The outright endorsement of teen boys having sex with adult males has been going on for years.
Many middle and high school libraries offer the sordid novel Rainbow Boys and its sequels. In this book, a 17-year-old boy has anal sex with an adult man he “meets” on the Internet. The book was recommended by GLSEN.
But it’s far from the only example in the sleazy history of GLSEN. This organization has been snickering for decades as they slip pro-molestation material into recommended material for youth. The group published “Book Link” for years with featured books for teens and teachers, including some with adult-teen “dating” and sexual encounters. Here’s one:
"...I joined this youth group called Positive Images; it's the Sonoma County gay/lesbian/bisexual youth group. I got a boyfriend instantly; he picked me up right away, right when I joined the group. He was older; he was twenty-five, I was sixteen...." ( A 17-year old boy’s recollection from book, In Your Face: Stories from the Lives of Queer Youth, p. 58.)

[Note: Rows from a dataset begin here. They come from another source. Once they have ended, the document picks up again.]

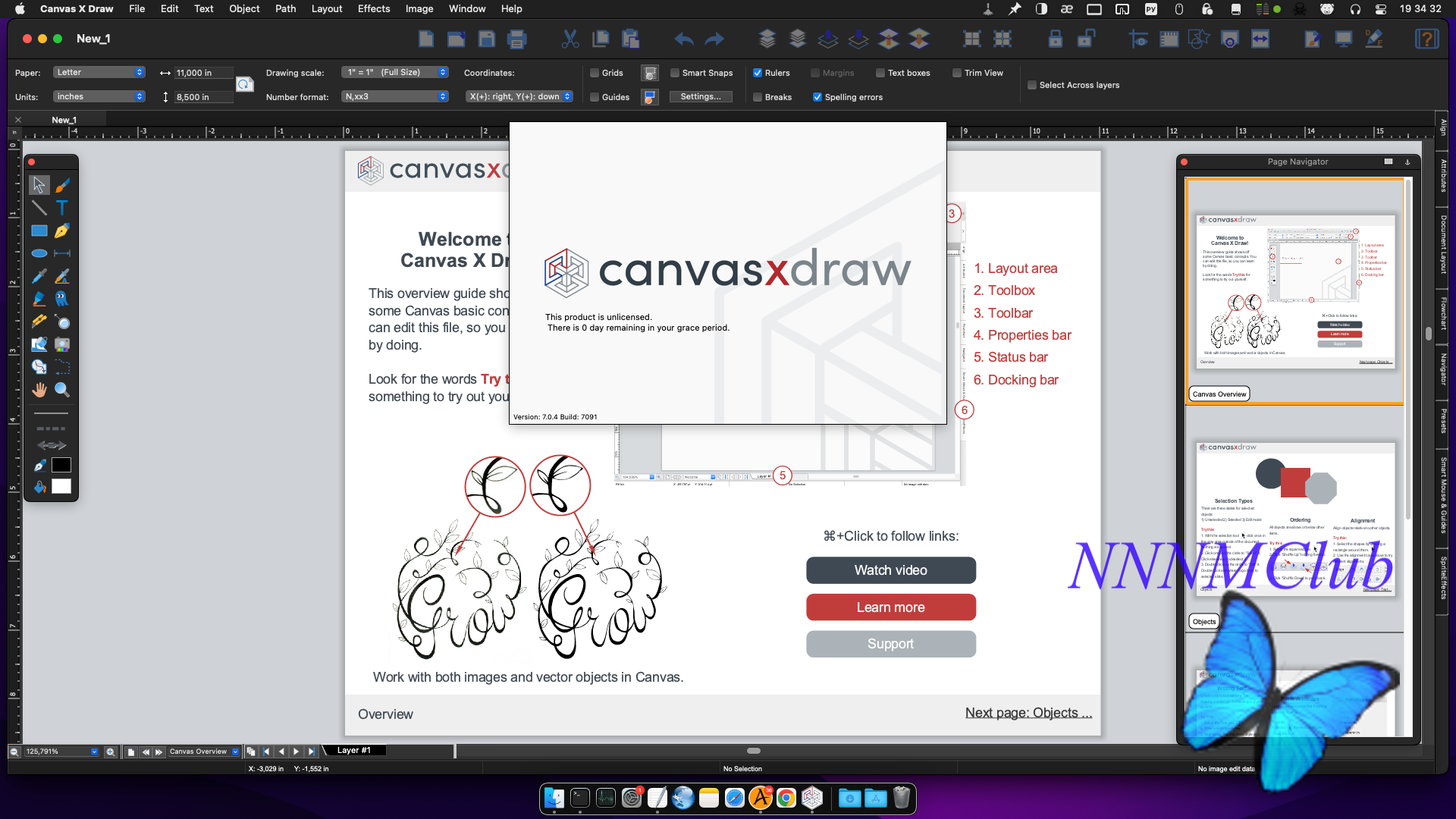Select the Rectangle shape tool

coord(39,231)
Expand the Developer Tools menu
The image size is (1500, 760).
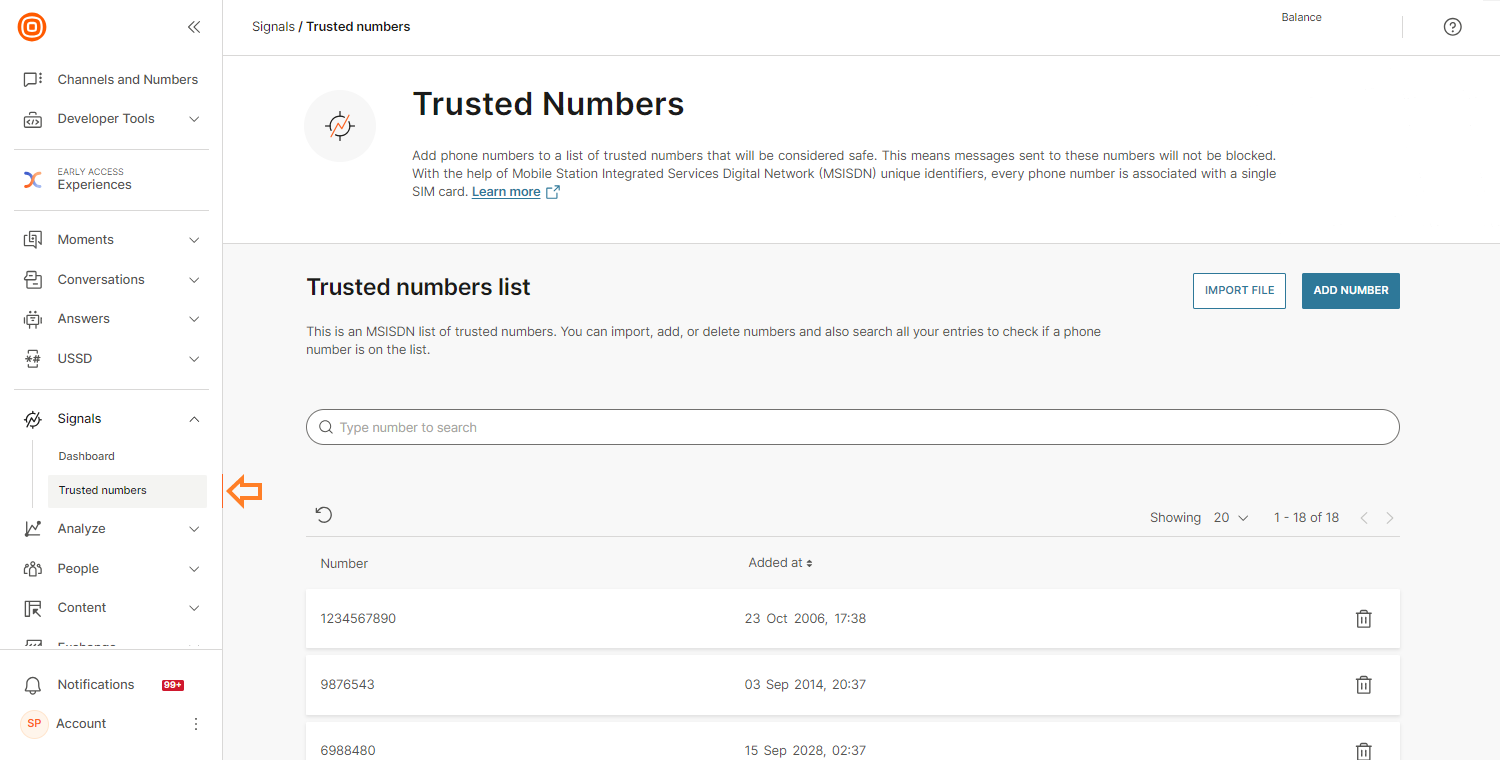click(194, 119)
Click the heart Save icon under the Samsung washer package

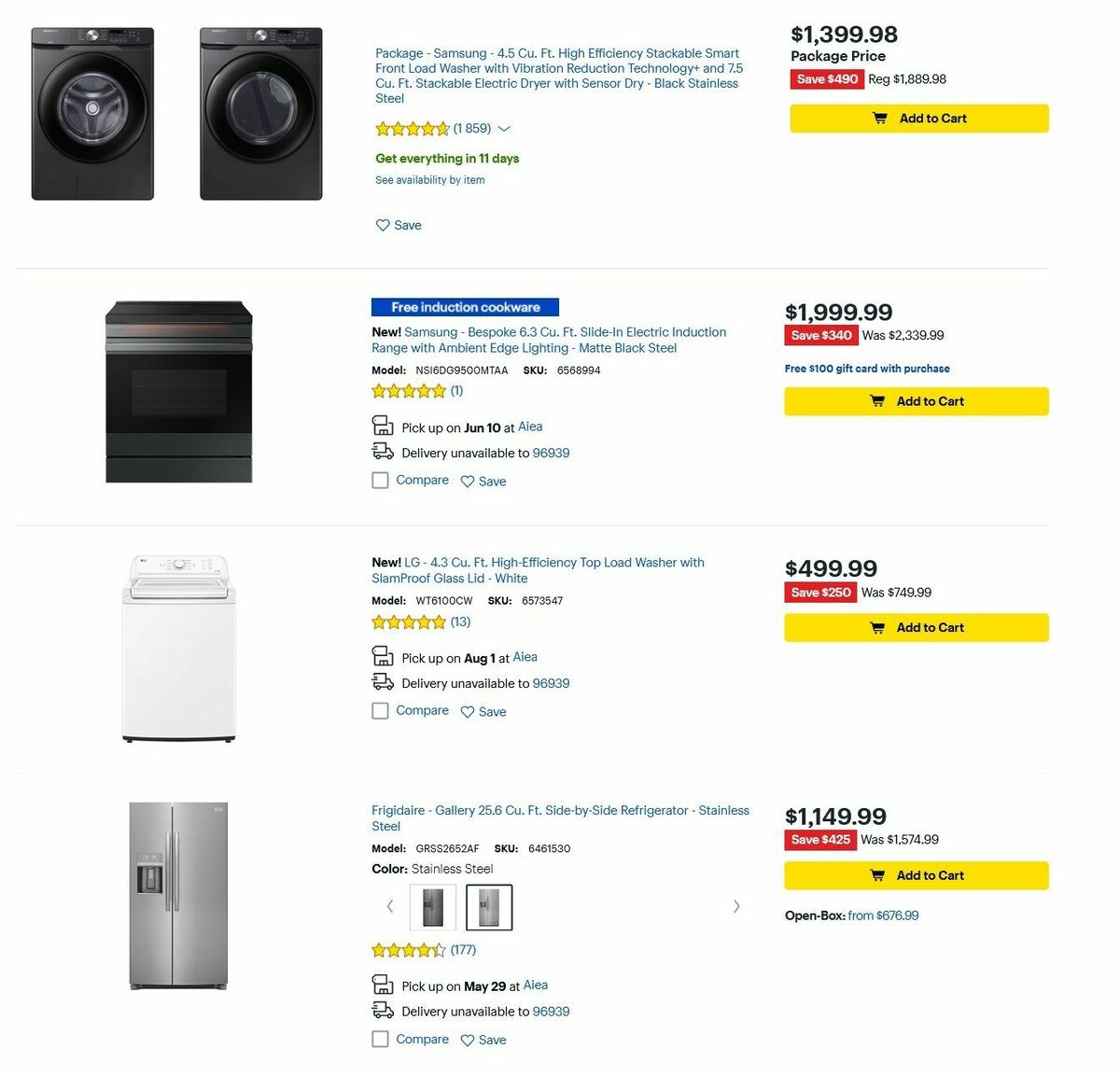(x=382, y=225)
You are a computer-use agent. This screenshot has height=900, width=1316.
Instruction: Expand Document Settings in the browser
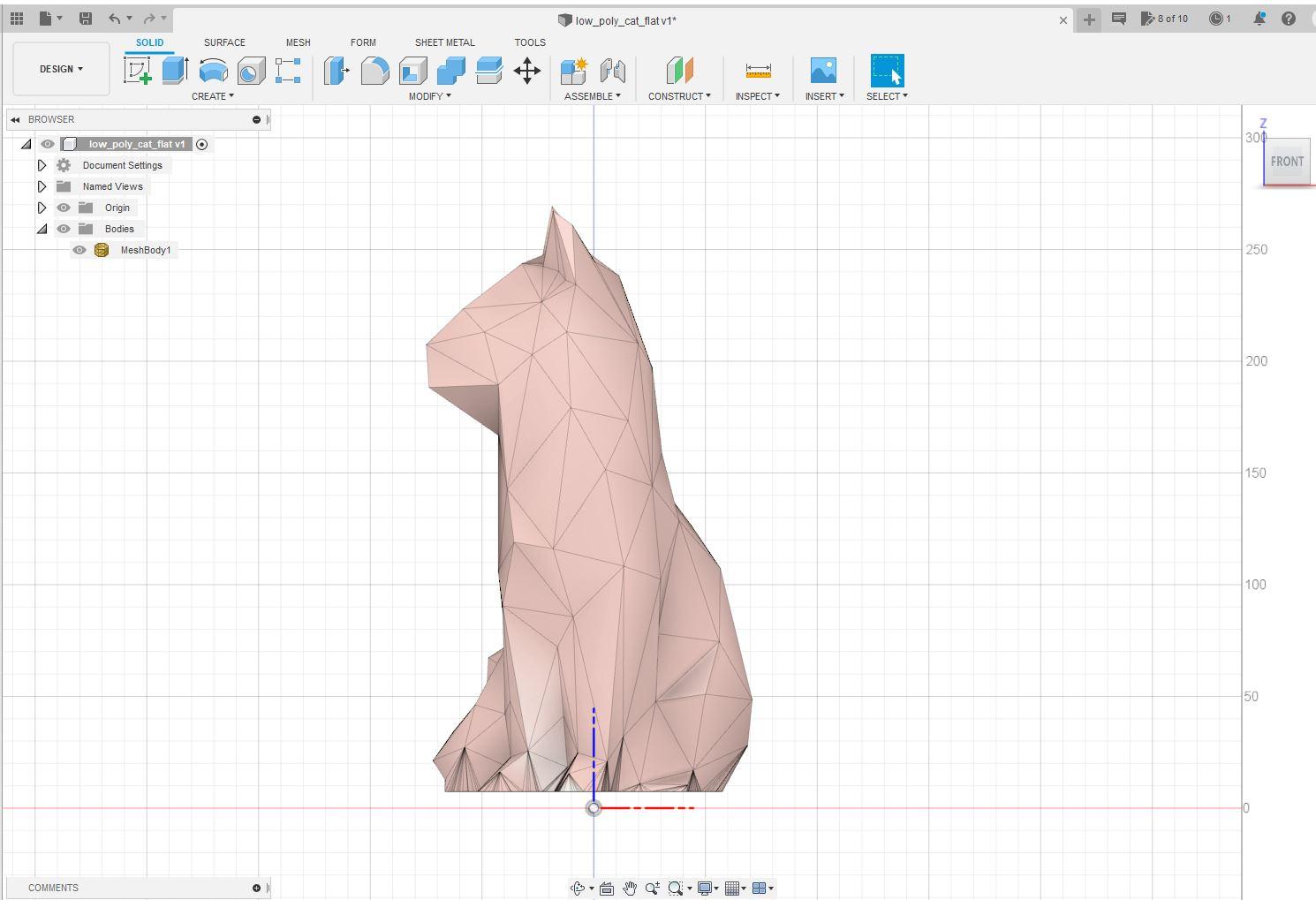click(x=42, y=165)
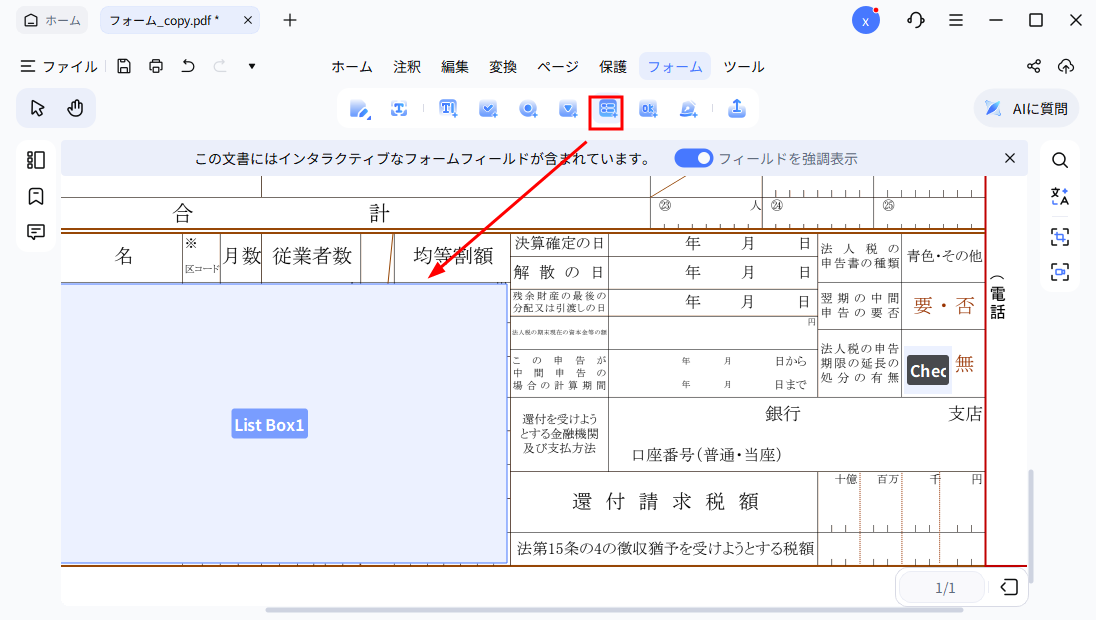Select the List Box field tool

click(x=606, y=108)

And this one: "'My first experience was with a much older man, a friend of Derek's [this boy’s dad]...When I was fifteen, he must have been twenty-nine, thirty...I seduced him...It was a wild night. We did everything.'" (Young man, Eliot, relating a teen experience in the book, Growing Up Gay/Growing Up Lesbian, p.111.)
How many kids in America have been tragically misled by this garbage? It’s time the mental and sexual molestation advocated by GLSEN, HRC and others became a national scandal, and if we are publicly shaming predators, they should be first on our list.
If these groups closed their doors, our nation’s children would be so much better off.